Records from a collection
-*-
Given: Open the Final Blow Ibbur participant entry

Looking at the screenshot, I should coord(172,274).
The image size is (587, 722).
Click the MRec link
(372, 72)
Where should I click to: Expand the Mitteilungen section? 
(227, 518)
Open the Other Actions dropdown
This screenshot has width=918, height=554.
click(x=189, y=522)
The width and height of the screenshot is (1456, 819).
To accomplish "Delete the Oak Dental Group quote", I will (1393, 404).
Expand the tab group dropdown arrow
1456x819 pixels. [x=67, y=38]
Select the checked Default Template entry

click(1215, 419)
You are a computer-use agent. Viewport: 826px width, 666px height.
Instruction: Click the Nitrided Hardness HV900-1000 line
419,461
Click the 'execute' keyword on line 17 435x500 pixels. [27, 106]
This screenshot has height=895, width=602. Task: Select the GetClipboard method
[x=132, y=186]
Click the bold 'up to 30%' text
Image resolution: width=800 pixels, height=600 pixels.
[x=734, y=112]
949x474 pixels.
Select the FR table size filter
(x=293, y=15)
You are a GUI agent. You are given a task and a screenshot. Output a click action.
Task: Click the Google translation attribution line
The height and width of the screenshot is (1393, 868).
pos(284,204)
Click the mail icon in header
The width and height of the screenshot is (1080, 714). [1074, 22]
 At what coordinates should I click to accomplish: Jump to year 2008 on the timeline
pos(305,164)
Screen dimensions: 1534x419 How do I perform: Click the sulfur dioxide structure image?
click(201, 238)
-*-
* **WORK TO DO**: Rewrite all of these lines, changing "mail icon" to "search icon" and leaving everything else untouched.

* **RESPONSE TO THE EXERCISE**:
Given: Open the Final Blow Ibbur participant entry

Looking at the screenshot, I should coord(172,274).
The image size is (587, 722).
Click the MRec link
(372, 72)
Where should I click to: Expand the Mitteilungen section? 
(227, 518)
Open the Other Actions dropdown
This screenshot has width=918, height=554.
click(x=189, y=522)
The width and height of the screenshot is (1456, 819).
To accomplish "Delete the Oak Dental Group quote", I will (1393, 404).
Expand the tab group dropdown arrow
1456x819 pixels. [x=67, y=38]
Select the checked Default Template entry

click(1215, 419)
You are a computer-use agent. Viewport: 826px width, 666px height.
Instruction: Click the Nitrided Hardness HV900-1000 line
419,461
Click the 'execute' keyword on line 17 435x500 pixels. [27, 106]
This screenshot has height=895, width=602. Task: Select the GetClipboard method
[x=132, y=186]
Click the bold 'up to 30%' text
Image resolution: width=800 pixels, height=600 pixels.
[x=734, y=112]
949x474 pixels.
Select the FR table size filter
(x=293, y=15)
You are a GUI agent. You are given a task and a screenshot. Output a click action.
Task: Click the Google translation attribution line
The height and width of the screenshot is (1393, 868).
pos(284,204)
Click the search icon in header
The width and height of the screenshot is (1080, 714). [1074, 22]
 At what coordinates should I click to accomplish: Jump to year 2008 on the timeline
pos(305,164)
Screen dimensions: 1534x419 How do I perform: Click the sulfur dioxide structure image?
click(201, 238)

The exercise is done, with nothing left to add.